Extracted records

******

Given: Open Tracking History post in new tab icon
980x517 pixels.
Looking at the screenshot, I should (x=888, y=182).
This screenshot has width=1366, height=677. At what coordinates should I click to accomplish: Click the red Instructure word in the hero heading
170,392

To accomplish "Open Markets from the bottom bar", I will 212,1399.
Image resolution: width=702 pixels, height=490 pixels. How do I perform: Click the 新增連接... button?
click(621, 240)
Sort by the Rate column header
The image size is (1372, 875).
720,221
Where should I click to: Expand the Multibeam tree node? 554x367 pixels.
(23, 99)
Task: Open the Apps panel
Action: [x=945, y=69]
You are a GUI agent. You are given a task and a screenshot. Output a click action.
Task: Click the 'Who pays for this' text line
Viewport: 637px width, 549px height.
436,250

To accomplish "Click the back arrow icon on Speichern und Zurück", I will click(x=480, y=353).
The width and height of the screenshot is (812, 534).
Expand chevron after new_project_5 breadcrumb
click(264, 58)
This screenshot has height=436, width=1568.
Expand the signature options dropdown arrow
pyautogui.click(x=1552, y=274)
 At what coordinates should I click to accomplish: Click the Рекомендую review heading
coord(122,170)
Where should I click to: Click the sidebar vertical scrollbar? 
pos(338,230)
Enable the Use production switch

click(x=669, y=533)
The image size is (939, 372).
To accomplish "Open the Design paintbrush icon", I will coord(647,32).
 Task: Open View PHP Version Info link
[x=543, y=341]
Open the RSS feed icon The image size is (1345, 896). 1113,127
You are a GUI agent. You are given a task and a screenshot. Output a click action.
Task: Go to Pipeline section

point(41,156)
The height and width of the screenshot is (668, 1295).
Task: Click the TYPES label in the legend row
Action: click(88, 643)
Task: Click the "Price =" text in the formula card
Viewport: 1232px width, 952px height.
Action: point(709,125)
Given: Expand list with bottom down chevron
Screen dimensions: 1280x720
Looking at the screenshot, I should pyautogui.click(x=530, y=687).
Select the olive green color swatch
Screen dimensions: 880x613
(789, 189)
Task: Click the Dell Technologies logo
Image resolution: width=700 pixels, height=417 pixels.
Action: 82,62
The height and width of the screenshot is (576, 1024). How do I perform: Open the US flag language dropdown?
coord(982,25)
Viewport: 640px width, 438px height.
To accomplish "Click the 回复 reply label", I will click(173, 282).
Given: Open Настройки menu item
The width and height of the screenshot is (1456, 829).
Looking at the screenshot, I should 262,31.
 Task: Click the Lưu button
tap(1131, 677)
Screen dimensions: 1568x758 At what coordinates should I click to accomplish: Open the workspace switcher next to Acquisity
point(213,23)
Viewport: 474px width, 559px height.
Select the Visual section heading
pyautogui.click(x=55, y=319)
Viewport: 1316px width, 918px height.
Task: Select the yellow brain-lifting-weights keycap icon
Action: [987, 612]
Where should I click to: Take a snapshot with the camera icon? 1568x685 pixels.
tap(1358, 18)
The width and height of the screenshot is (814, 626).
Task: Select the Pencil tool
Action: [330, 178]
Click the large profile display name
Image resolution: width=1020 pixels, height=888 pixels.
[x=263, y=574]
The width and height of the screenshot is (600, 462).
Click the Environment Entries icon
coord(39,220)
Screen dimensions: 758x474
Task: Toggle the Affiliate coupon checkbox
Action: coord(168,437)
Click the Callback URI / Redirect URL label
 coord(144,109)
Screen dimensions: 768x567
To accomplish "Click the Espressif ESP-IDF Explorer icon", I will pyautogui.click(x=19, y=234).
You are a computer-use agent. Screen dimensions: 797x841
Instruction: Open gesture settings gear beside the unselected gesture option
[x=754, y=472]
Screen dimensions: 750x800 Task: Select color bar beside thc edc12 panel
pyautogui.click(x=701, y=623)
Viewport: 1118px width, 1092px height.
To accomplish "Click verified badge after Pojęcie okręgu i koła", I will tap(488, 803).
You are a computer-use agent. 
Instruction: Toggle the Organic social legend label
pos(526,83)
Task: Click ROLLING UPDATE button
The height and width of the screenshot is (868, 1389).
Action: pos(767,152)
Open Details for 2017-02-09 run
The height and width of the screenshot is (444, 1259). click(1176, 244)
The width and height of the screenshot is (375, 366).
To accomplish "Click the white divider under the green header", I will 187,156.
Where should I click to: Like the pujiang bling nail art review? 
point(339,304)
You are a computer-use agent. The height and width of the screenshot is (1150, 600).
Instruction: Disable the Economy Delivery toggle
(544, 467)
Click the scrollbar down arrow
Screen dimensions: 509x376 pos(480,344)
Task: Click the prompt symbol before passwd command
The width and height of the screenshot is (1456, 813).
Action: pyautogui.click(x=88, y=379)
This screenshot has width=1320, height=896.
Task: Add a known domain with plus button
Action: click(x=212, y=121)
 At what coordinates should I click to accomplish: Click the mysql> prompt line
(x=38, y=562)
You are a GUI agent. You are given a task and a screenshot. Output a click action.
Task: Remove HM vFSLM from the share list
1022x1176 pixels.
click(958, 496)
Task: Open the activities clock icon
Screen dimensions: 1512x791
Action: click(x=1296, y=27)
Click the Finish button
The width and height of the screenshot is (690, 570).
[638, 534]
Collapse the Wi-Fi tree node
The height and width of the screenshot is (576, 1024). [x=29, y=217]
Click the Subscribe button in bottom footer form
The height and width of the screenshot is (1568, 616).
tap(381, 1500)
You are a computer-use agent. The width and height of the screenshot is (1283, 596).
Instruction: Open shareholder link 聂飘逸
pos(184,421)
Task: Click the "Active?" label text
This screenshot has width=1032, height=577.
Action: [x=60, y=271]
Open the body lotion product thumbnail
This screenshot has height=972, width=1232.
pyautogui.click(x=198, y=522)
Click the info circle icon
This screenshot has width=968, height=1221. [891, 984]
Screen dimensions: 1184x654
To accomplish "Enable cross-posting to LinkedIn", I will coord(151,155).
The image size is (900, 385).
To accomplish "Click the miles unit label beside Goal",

******

» **Exercise description**: Please find each line in the records above that holds the word "list", and copy it.

» **Finished task**:
Given: Expand list with bottom down chevron
Task: Remove HM vFSLM from the share list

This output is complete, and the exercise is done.